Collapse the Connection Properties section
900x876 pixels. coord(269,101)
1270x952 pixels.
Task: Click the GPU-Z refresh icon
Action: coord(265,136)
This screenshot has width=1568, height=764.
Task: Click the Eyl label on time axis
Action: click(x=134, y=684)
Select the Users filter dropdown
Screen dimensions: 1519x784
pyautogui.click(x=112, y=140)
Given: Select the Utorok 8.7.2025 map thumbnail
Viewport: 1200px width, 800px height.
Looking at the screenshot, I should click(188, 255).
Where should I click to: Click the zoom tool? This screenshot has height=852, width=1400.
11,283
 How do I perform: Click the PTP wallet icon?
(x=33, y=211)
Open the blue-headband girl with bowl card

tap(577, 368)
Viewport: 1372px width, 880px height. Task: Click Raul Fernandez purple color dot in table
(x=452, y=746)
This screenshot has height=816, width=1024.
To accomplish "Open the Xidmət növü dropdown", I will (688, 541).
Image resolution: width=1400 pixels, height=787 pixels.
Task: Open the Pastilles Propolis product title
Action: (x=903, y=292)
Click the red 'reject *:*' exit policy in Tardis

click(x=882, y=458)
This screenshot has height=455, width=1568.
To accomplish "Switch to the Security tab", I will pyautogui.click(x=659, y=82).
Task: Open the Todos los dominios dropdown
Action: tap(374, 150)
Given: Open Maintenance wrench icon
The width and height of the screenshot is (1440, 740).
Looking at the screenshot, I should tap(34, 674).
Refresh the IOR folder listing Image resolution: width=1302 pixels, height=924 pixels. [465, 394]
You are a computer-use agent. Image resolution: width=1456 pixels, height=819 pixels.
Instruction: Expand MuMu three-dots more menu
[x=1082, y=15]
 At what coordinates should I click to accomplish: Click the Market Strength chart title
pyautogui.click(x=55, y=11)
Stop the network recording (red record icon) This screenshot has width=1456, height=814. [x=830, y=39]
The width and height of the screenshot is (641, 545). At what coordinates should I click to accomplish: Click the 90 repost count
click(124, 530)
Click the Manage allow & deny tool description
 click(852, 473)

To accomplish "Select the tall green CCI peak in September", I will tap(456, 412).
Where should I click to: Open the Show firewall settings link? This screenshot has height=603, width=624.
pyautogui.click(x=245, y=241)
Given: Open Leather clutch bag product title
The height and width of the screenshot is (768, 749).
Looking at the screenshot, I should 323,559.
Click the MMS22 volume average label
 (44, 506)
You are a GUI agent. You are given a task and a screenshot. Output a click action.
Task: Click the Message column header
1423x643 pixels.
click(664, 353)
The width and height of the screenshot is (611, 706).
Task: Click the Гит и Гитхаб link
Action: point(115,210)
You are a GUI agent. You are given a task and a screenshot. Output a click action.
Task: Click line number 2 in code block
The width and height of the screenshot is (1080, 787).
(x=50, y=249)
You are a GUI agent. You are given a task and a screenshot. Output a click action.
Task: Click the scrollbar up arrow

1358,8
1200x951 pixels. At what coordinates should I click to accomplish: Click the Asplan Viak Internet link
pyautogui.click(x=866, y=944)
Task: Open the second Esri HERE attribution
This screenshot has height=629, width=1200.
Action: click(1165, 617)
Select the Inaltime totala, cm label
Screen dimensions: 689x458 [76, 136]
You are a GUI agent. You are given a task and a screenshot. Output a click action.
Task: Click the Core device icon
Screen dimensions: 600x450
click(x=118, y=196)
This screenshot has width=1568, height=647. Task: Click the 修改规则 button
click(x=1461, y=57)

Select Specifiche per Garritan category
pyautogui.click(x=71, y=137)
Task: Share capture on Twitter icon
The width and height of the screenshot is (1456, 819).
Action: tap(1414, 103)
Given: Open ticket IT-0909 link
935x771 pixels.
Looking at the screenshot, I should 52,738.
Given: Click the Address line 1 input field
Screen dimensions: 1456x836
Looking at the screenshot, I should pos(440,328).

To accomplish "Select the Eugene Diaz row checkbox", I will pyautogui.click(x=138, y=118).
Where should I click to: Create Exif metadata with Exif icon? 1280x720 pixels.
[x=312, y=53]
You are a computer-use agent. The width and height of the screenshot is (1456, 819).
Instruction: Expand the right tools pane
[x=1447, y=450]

* _WRITTEN EXERCISE_: Set down every item above again, word for word, with nothing changed or left out.

* _ANSWER TO THIS EXERCISE_:
Collapse the Connection Properties section
900x876 pixels. coord(269,101)
1270x952 pixels.
Task: Click the GPU-Z refresh icon
Action: coord(265,136)
This screenshot has width=1568, height=764.
Task: Click the Eyl label on time axis
Action: click(x=134, y=684)
Select the Users filter dropdown
Screen dimensions: 1519x784
pyautogui.click(x=112, y=140)
Given: Select the Utorok 8.7.2025 map thumbnail
Viewport: 1200px width, 800px height.
Looking at the screenshot, I should click(188, 255).
Where should I click to: Click the zoom tool? This screenshot has height=852, width=1400.
11,283
 How do I perform: Click the PTP wallet icon?
(x=33, y=211)
Open the blue-headband girl with bowl card

tap(577, 368)
Viewport: 1372px width, 880px height. Task: Click Raul Fernandez purple color dot in table
(x=452, y=746)
This screenshot has height=816, width=1024.
To accomplish "Open the Xidmət növü dropdown", I will (688, 541).
Image resolution: width=1400 pixels, height=787 pixels.
Task: Open the Pastilles Propolis product title
Action: (x=903, y=292)
Click the red 'reject *:*' exit policy in Tardis

click(x=882, y=458)
This screenshot has height=455, width=1568.
To accomplish "Switch to the Security tab", I will pyautogui.click(x=659, y=82).
Task: Open the Todos los dominios dropdown
Action: tap(374, 150)
Given: Open Maintenance wrench icon
The width and height of the screenshot is (1440, 740).
Looking at the screenshot, I should tap(34, 674).
Refresh the IOR folder listing Image resolution: width=1302 pixels, height=924 pixels. [465, 394]
You are a computer-use agent. Image resolution: width=1456 pixels, height=819 pixels.
Instruction: Expand MuMu three-dots more menu
[x=1082, y=15]
 At what coordinates should I click to accomplish: Click the Market Strength chart title
pyautogui.click(x=55, y=11)
Stop the network recording (red record icon) This screenshot has width=1456, height=814. [x=830, y=39]
The width and height of the screenshot is (641, 545). At what coordinates should I click to accomplish: Click the 90 repost count
click(124, 530)
Click the Manage allow & deny tool description
 click(852, 473)

To accomplish "Select the tall green CCI peak in September", I will tap(456, 412).
Where should I click to: Open the Show firewall settings link? This screenshot has height=603, width=624.
pyautogui.click(x=245, y=241)
Given: Open Leather clutch bag product title
The height and width of the screenshot is (768, 749).
Looking at the screenshot, I should 323,559.
Click the MMS22 volume average label
 (44, 506)
You are a GUI agent. You are given a task and a screenshot. Output a click action.
Task: Click the Message column header
1423x643 pixels.
click(664, 353)
The width and height of the screenshot is (611, 706).
Task: Click the Гит и Гитхаб link
Action: point(115,210)
You are a GUI agent. You are given a task and a screenshot. Output a click action.
Task: Click line number 2 in code block
The width and height of the screenshot is (1080, 787).
(x=50, y=249)
You are a GUI agent. You are given a task and a screenshot. Output a click action.
Task: Click the scrollbar up arrow

1358,8
1200x951 pixels. At what coordinates should I click to accomplish: Click the Asplan Viak Internet link
pyautogui.click(x=866, y=944)
Task: Open the second Esri HERE attribution
This screenshot has height=629, width=1200.
Action: click(1165, 617)
Select the Inaltime totala, cm label
Screen dimensions: 689x458 [76, 136]
You are a GUI agent. You are given a task and a screenshot. Output a click action.
Task: Click the Core device icon
Screen dimensions: 600x450
click(x=118, y=196)
This screenshot has width=1568, height=647. Task: Click the 修改规则 button
click(x=1461, y=57)

Select Specifiche per Garritan category
pyautogui.click(x=71, y=137)
Task: Share capture on Twitter icon
The width and height of the screenshot is (1456, 819).
Action: tap(1414, 103)
Given: Open ticket IT-0909 link
935x771 pixels.
Looking at the screenshot, I should 52,738.
Given: Click the Address line 1 input field
Screen dimensions: 1456x836
Looking at the screenshot, I should pos(440,328).

To accomplish "Select the Eugene Diaz row checkbox", I will pyautogui.click(x=138, y=118).
Where should I click to: Create Exif metadata with Exif icon? 1280x720 pixels.
[x=312, y=53]
You are a computer-use agent. The width and height of the screenshot is (1456, 819).
Instruction: Expand the right tools pane
[x=1447, y=450]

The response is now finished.